Suffering parishioners choose from a variety of stances:

  • Some look askance at the parents who would continue to stay in church while their child is being disruptive.
  • Some look around sheepishly, knowing it was once their own child behaving like this.
  • Some smile sympathetically at Mom.
  • Some look sorrowfully at the child.
  • Some wink at Dad, as if he’s somehow along for the roller coaster ride of parenting, not of his own accord but as some kind of adjunct to the real parent.
  • Some mutter, “Why don’t they take that kid out?” or “That kid needs a spanking.”

Few identify with Mom, letting her know that they understand: sometimes there are days like this.

Even on Mother’s Day.

Over the years I’ve developed a method of joining with fledgling mothers as they are testing the winds of parenting. In fact, I spoke to this mom in church just a couple of weeks back.

She told me that she is tired of missing parts of Mass because her little one doesn’t want to stay in place. She wants her child to learn to sit through an uncomfortable hour, and she knows she is rewarding him with escape trips. But if he keeps it up long enough, she just doesn’t know what else to do.

She didn’t ask for advice and I didn’t offer any. I simply let her know it is hard, and she’s a trooper to hang in there. I told her I’d raised four kids of my own, been a therapist for 29 years, and taught religious education and substitute taught for a few years.

If she wants my advice in a few weeks after she’s come to trust I’m not judging her, I’ll let her know how I’d handle her little one.

At this point, he’s “winning”.

She’s situated herself in a common power struggle we mothers have faced with our offspring since time immemorial. Case in point: after struggling with him for some 30 minutes, she took him out today after communion. In doing so, she taught him that if he keeps up his fussing, he will get the reward of release.

But what could she have done differently? It seemed as if the whole congregation was sending the vibe that they were tired of his noise.

She needs to look at her goal. What does she want to encourage and reinforce? I’m sure she doesn’t want to reinforce his tantrum. But when her power struggle ended with her taking him out, that is what she ultimately reinforced.

Church isn’t the only venue where we face these kinds of struggles with our children. There are trips to the grocery store, library, and places where we have to stand in line. Maybe we want to go to the movies, concerts, or formal ceremonies. Our child decides they don’t want to be there and so they use their voice to let us know that they want to leave–loudly if necessary.

What if a mother instead focused on what would entice her child to want to stay? Why do we go to church?
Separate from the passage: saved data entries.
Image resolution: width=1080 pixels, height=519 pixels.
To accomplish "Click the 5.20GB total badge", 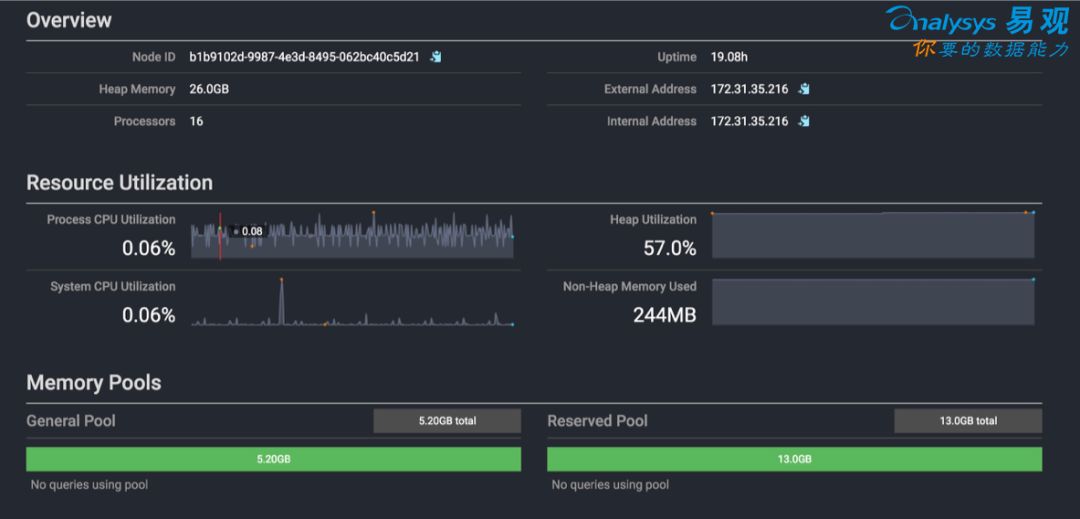I will click(x=447, y=421).
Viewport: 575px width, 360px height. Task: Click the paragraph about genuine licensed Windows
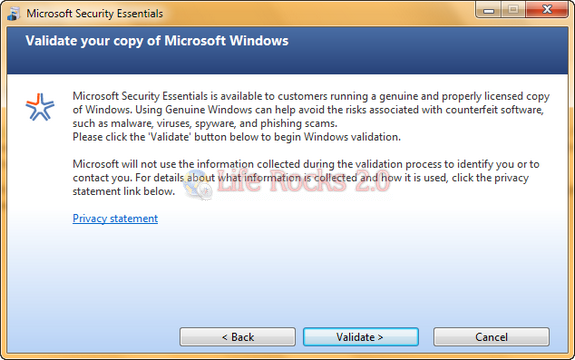tap(311, 110)
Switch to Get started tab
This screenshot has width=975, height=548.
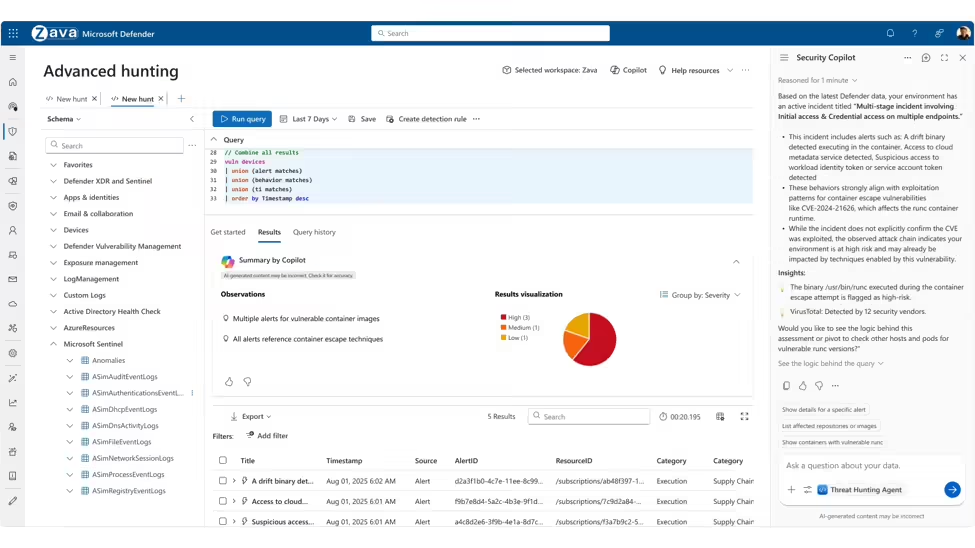[228, 232]
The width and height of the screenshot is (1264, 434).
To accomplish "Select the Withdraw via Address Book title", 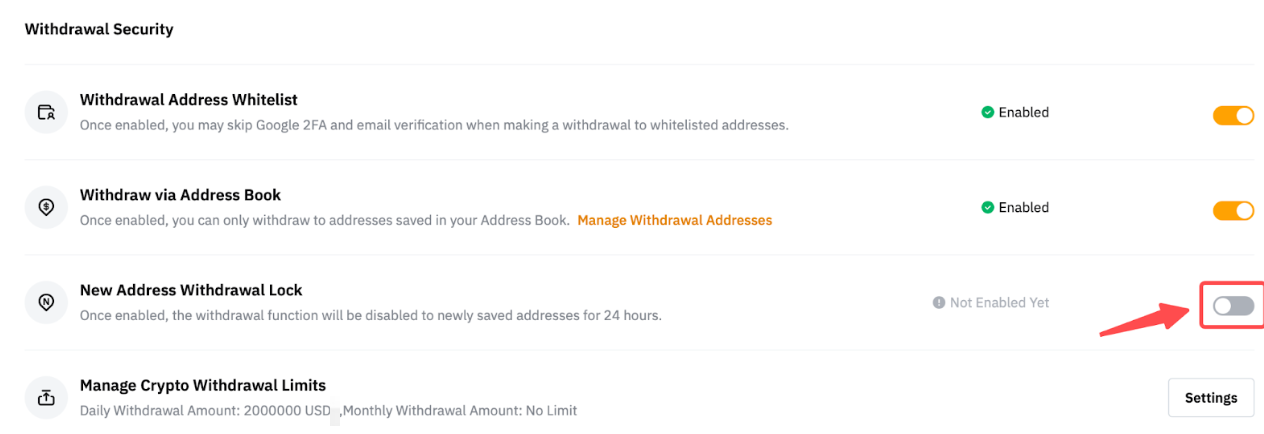I will [180, 195].
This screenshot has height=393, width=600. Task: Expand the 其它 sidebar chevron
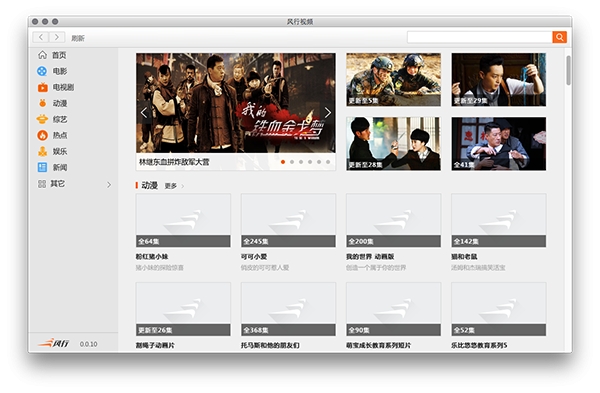(109, 185)
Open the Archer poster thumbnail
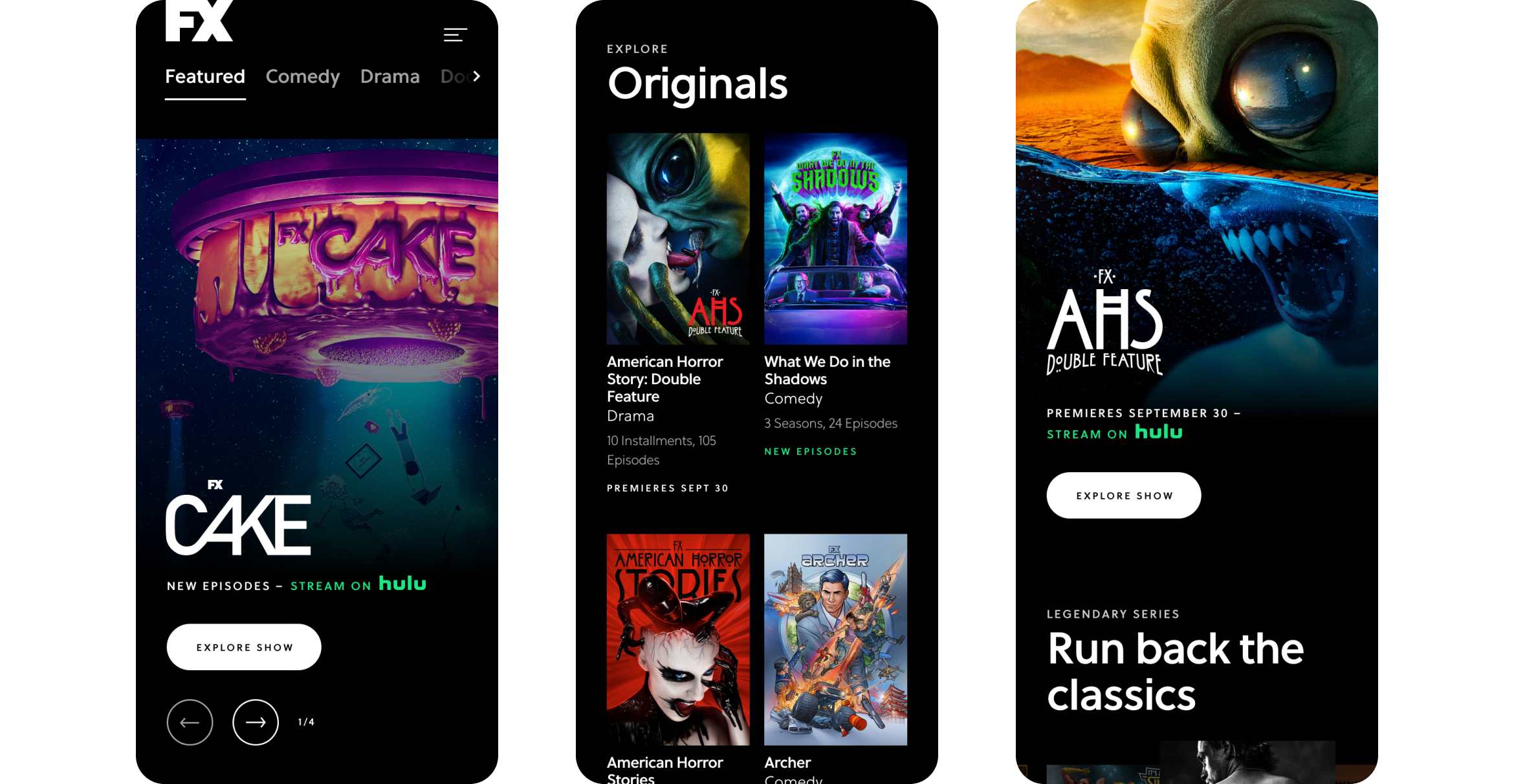The height and width of the screenshot is (784, 1514). pos(835,639)
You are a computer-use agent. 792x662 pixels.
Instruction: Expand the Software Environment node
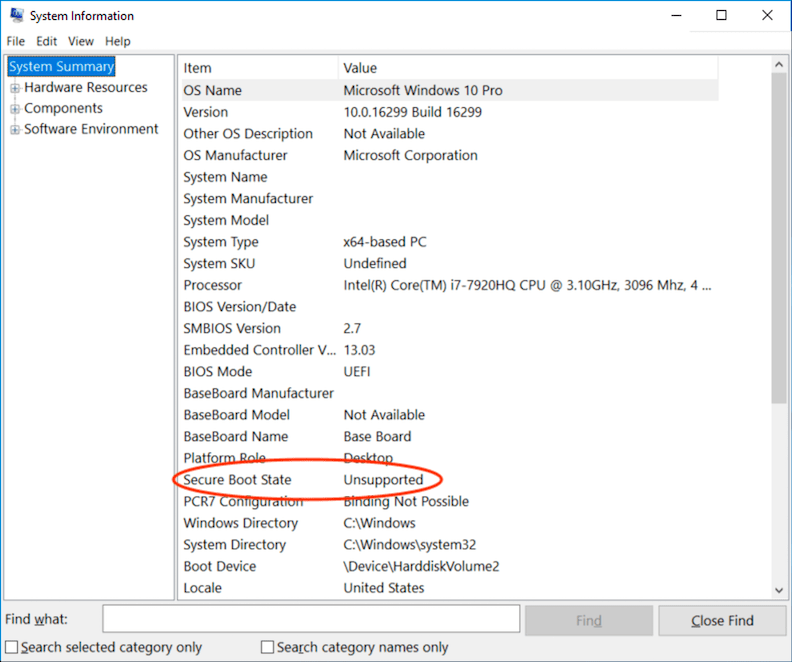pyautogui.click(x=15, y=130)
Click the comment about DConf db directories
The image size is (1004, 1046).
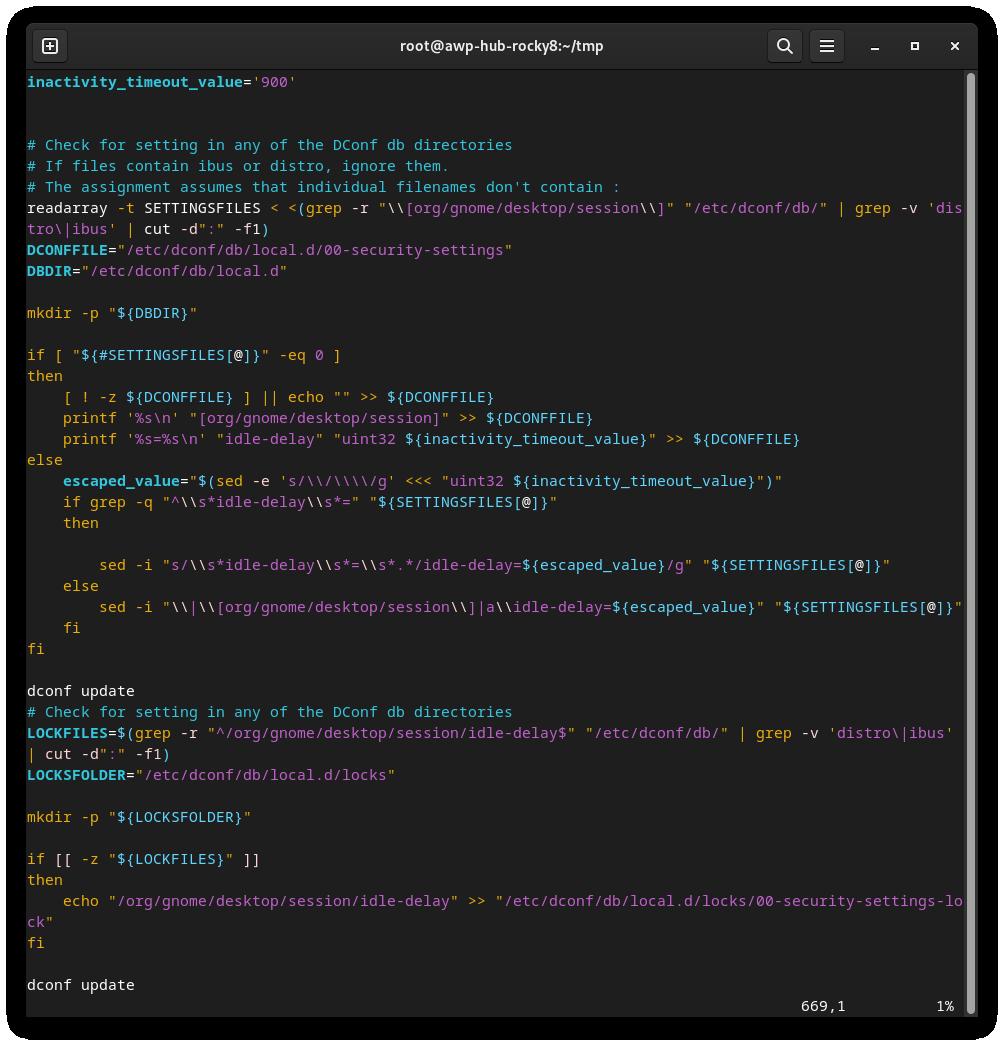pyautogui.click(x=270, y=145)
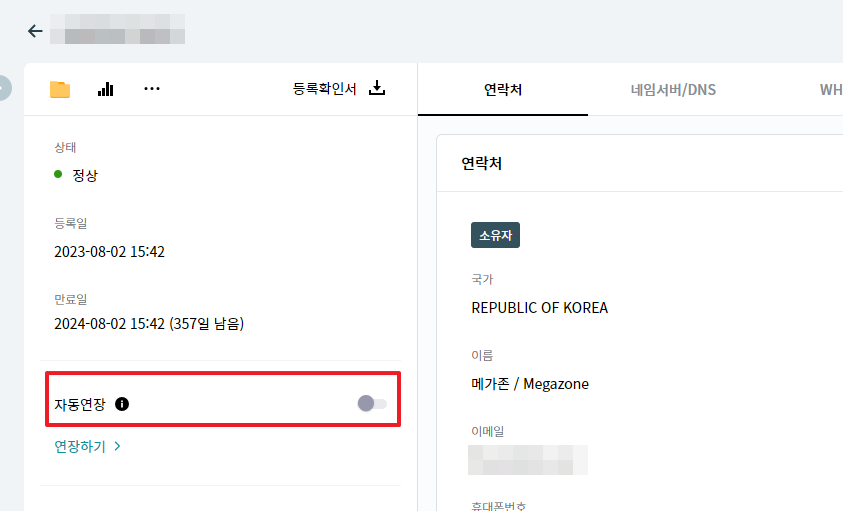Click the green 정상 status dot
Viewport: 843px width, 511px height.
(x=59, y=175)
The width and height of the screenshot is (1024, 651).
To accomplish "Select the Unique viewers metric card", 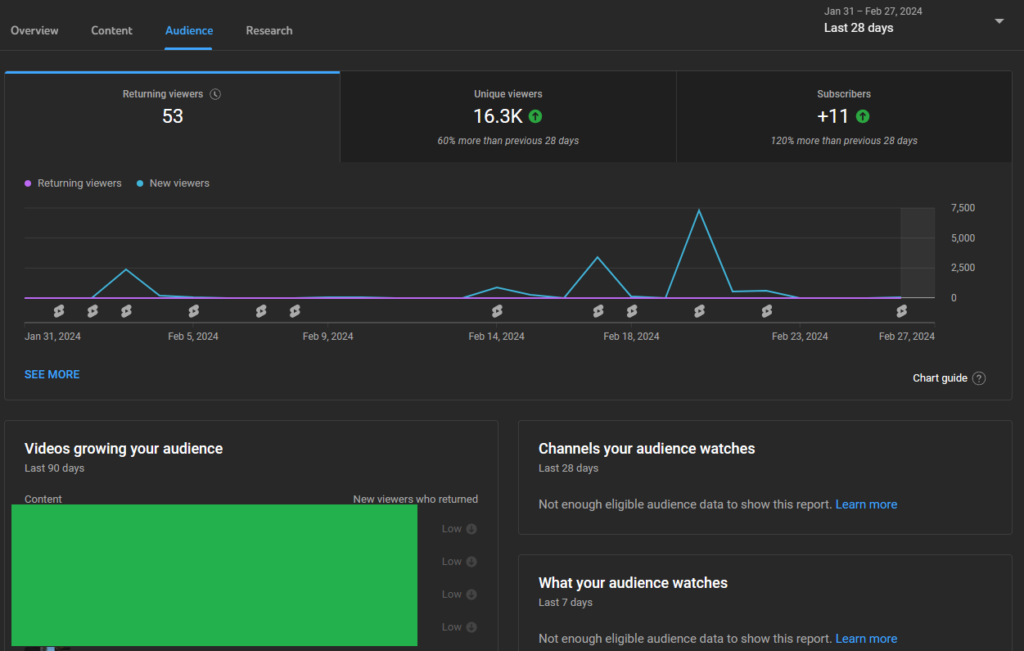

Is it for the companionship, belonging to a community? How does a mother incorporate her ultimate goal into her plan for success?

  1. First, she must decide what her primary goal is, and define it in concrete terms.
  2. Second, she needs to think about steps she can take to reinforce behavior that moves toward that goal. Yes, children do respond to behavioral conditioning.
  3. Third, she needs to let the child know that she recognizes that he doesn’t want to be there. Children need to be heard and know that their parent understands what they want even if they don’t get to have what they want.

Especially if they can’t have what they want.

I believe that a parent can create a plan for success based upon anticipating what their child wants and needs, and building those factors into their preparation for going places. No other parent can give a specific prescription for every mother’s situation. There are no one-size-fits-all, cookie-cutter methods.

That’s why mothering is as much an art as a science.